Supplied material |
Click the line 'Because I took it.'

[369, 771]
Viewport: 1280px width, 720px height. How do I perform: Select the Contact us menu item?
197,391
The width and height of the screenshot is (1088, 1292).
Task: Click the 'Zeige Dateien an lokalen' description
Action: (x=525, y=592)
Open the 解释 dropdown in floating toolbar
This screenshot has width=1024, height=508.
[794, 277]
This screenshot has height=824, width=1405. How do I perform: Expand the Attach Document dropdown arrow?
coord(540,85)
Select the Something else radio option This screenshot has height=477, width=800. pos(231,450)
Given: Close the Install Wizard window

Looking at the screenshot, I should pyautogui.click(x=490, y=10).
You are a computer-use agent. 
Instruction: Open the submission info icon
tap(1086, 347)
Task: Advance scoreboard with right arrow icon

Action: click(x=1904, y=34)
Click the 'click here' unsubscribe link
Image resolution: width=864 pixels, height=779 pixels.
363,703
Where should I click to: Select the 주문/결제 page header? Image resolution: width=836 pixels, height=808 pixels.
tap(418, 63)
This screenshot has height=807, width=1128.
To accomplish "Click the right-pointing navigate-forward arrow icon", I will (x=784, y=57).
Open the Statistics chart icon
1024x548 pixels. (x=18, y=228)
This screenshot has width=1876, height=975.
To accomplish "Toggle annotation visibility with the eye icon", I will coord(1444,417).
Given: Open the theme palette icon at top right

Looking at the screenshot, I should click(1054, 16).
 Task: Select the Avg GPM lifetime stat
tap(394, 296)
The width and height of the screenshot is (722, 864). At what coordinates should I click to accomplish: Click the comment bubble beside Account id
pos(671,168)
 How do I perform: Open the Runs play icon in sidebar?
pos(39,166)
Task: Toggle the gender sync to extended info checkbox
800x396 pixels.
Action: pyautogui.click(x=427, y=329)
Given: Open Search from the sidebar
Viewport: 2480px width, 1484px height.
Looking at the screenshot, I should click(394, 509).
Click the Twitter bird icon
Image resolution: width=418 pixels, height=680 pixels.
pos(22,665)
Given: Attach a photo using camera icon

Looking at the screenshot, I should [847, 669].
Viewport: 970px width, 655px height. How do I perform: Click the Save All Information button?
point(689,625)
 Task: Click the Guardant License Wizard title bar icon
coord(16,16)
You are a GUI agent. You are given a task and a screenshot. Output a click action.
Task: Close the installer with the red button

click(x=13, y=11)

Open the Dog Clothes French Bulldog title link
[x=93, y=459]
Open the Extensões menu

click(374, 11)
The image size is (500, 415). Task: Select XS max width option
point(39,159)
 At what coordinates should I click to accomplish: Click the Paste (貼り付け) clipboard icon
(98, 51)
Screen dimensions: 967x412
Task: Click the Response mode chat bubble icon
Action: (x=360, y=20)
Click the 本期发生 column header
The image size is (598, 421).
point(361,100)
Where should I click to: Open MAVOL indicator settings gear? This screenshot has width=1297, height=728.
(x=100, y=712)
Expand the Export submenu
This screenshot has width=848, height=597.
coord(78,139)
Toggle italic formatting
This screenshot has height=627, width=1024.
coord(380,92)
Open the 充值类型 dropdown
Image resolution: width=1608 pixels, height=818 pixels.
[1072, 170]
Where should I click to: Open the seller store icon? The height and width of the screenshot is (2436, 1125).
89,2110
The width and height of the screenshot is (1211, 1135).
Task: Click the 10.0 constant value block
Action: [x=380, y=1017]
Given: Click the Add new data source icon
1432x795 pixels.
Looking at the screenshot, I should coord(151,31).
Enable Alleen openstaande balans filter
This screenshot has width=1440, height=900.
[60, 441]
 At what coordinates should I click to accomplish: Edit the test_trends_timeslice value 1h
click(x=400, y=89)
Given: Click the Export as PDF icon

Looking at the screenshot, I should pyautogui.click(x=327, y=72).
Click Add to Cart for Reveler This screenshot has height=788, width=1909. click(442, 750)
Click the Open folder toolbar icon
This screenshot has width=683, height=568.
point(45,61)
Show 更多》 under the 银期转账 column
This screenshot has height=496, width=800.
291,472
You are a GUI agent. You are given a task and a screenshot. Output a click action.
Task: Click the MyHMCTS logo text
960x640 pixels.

Activity | Taking care to miss no line, set down the whole listing above exactly.

Solution to this task |
Click the line 'Because I took it.'

[369, 771]
Viewport: 1280px width, 720px height. How do I perform: Select the Contact us menu item?
197,391
The width and height of the screenshot is (1088, 1292).
Task: Click the 'Zeige Dateien an lokalen' description
Action: (x=525, y=592)
Open the 解释 dropdown in floating toolbar
This screenshot has width=1024, height=508.
[794, 277]
This screenshot has height=824, width=1405. How do I perform: Expand the Attach Document dropdown arrow?
coord(540,85)
Select the Something else radio option This screenshot has height=477, width=800. pos(231,450)
Given: Close the Install Wizard window

Looking at the screenshot, I should pyautogui.click(x=490, y=10).
You are a computer-use agent. 
Instruction: Open the submission info icon
tap(1086, 347)
Task: Advance scoreboard with right arrow icon

Action: click(x=1904, y=34)
Click the 'click here' unsubscribe link
Image resolution: width=864 pixels, height=779 pixels.
363,703
Where should I click to: Select the 주문/결제 page header? Image resolution: width=836 pixels, height=808 pixels.
tap(418, 63)
This screenshot has height=807, width=1128.
To accomplish "Click the right-pointing navigate-forward arrow icon", I will (x=784, y=57).
Open the Statistics chart icon
1024x548 pixels. (x=18, y=228)
This screenshot has width=1876, height=975.
To accomplish "Toggle annotation visibility with the eye icon", I will coord(1444,417).
Given: Open the theme palette icon at top right

Looking at the screenshot, I should click(1054, 16).
 Task: Select the Avg GPM lifetime stat
tap(394, 296)
The width and height of the screenshot is (722, 864). At what coordinates should I click to accomplish: Click the comment bubble beside Account id
pos(671,168)
 How do I perform: Open the Runs play icon in sidebar?
pos(39,166)
Task: Toggle the gender sync to extended info checkbox
800x396 pixels.
Action: pyautogui.click(x=427, y=329)
Given: Open Search from the sidebar
Viewport: 2480px width, 1484px height.
Looking at the screenshot, I should click(394, 509).
Click the Twitter bird icon
Image resolution: width=418 pixels, height=680 pixels.
pos(22,665)
Given: Attach a photo using camera icon

Looking at the screenshot, I should [847, 669].
Viewport: 970px width, 655px height. How do I perform: Click the Save All Information button?
point(689,625)
 Task: Click the Guardant License Wizard title bar icon
coord(16,16)
You are a GUI agent. You are given a task and a screenshot. Output a click action.
Task: Close the installer with the red button

click(x=13, y=11)

Open the Dog Clothes French Bulldog title link
[x=93, y=459]
Open the Extensões menu

click(374, 11)
The image size is (500, 415). Task: Select XS max width option
point(39,159)
 At what coordinates should I click to accomplish: Click the Paste (貼り付け) clipboard icon
(98, 51)
Screen dimensions: 967x412
Task: Click the Response mode chat bubble icon
Action: (x=360, y=20)
Click the 本期发生 column header
The image size is (598, 421).
point(361,100)
Where should I click to: Open MAVOL indicator settings gear? This screenshot has width=1297, height=728.
(x=100, y=712)
Expand the Export submenu
This screenshot has width=848, height=597.
coord(78,139)
Toggle italic formatting
This screenshot has height=627, width=1024.
coord(380,92)
Open the 充值类型 dropdown
Image resolution: width=1608 pixels, height=818 pixels.
[1072, 170]
Where should I click to: Open the seller store icon? The height and width of the screenshot is (2436, 1125).
89,2110
The width and height of the screenshot is (1211, 1135).
Task: Click the 10.0 constant value block
Action: [x=380, y=1017]
Given: Click the Add new data source icon
1432x795 pixels.
Looking at the screenshot, I should coord(151,31).
Enable Alleen openstaande balans filter
This screenshot has width=1440, height=900.
[60, 441]
 At what coordinates should I click to accomplish: Edit the test_trends_timeslice value 1h
click(x=400, y=89)
Given: Click the Export as PDF icon

Looking at the screenshot, I should pyautogui.click(x=327, y=72).
Click Add to Cart for Reveler This screenshot has height=788, width=1909. click(442, 750)
Click the Open folder toolbar icon
This screenshot has width=683, height=568.
point(45,61)
Show 更多》 under the 银期转账 column
This screenshot has height=496, width=800.
291,472
You are a GUI agent. You are given a task and a screenshot. Output a click action.
Task: Click the MyHMCTS logo text
960x640 pixels.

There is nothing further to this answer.